Question

From a line source, if amplitude of a wave at a distance $ r $ is $ A $ , then the amplitude at a distance $ 4r $ will be:-
(A) $ 2A $
(B) $ A $
(C) $ \dfrac{A}{2} $
(D) $ \dfrac{A}{4} $

Answer 1

Hint To solve this question, we have to use the proportionality between the intensity and the amplitude of a wave and the proportionality between the intensity and the distance of the wave. Using these we have to find a relation between amplitude and distance of the wave.

Formula Used: The formula used to solve this question are given as,
 $\Rightarrow I \propto {A^2} $
Here, $ I $ is the intensity of the wave and $ A $ is the amplitude of the wave.
 $\Rightarrow I \propto \dfrac{1}{{{r^2}}} $
Here, $ r $ is distance travelled by the wave.
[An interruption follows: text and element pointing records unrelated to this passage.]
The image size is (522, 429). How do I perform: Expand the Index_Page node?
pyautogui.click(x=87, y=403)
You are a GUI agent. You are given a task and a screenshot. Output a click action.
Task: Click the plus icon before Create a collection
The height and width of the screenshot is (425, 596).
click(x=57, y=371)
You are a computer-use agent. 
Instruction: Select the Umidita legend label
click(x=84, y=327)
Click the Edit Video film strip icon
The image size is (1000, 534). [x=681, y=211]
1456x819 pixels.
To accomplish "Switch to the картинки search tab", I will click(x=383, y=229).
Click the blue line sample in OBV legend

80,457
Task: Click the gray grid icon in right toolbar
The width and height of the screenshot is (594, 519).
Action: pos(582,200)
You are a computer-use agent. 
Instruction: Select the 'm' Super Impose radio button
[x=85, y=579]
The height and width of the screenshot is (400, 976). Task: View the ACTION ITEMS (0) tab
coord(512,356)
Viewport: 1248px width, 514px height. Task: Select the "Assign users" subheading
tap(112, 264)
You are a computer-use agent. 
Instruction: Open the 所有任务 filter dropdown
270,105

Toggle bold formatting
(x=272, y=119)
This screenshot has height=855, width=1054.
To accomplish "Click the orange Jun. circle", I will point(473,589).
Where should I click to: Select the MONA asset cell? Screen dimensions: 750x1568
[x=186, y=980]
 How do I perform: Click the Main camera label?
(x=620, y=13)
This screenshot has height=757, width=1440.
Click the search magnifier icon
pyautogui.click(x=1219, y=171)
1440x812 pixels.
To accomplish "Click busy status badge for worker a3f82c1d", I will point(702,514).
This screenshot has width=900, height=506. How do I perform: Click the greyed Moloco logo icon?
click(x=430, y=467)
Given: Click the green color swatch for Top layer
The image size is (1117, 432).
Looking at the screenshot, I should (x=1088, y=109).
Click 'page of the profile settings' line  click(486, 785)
Complete step by step answer
We know that Intensity of a wave is inversely proportional to the square of the distance travelled by the wave, i.e.
 $\Rightarrow I \propto \dfrac{1}{{{r^2}}} $
Here, $ I $ is the intensity of the wave and $ r $ is the distance travelled by the wave.
Also the intensity can be given as,
 $\Rightarrow I = {A^2} $
Here, $ A $ is the amplitude of the wave.
So, the relation between amplitude of the wave and distance travelled by the wave can be given as,
 $\Rightarrow {A^2} \propto \dfrac{1}{{{r^2}}} $
Now, if according to the question, the distance travelled by the wave becomes $ 4r $ , then let the corresponding amplitude be $ {A_{new}} $
So, now taking the ratio of the new amplitude to old amplitude we get,
 $\Rightarrow \dfrac{{A_{new}^2}}{{{A^2}}} = \dfrac{{\left( {\dfrac{1}{{{{(4r)}^2}}}} \right)}}{{\left( {\dfrac{1}{{{r^2}}}} \right)}} \\
   \Rightarrow \dfrac{{A_{new}^2}}{{{A^2}}} = \dfrac{{{r^2}}}{{16{r^2}}} \\
  $
Thus, we get the new Amplitude as,
 $\Rightarrow
  A_{new}^2 = \dfrac{{{A^2}}}{{16}} \\
   \Rightarrow {A_{new}} = \dfrac{A}{4} \\
 $
$ \therefore $ Option (D) is the correct option out of the given options.

Note
Even though the relations of Intensity with amplitude and distance remain the same in all cases, the relation between distance and amplitude may change depending on the conditions given in the question. So, the latter should always be deduced while solving the question.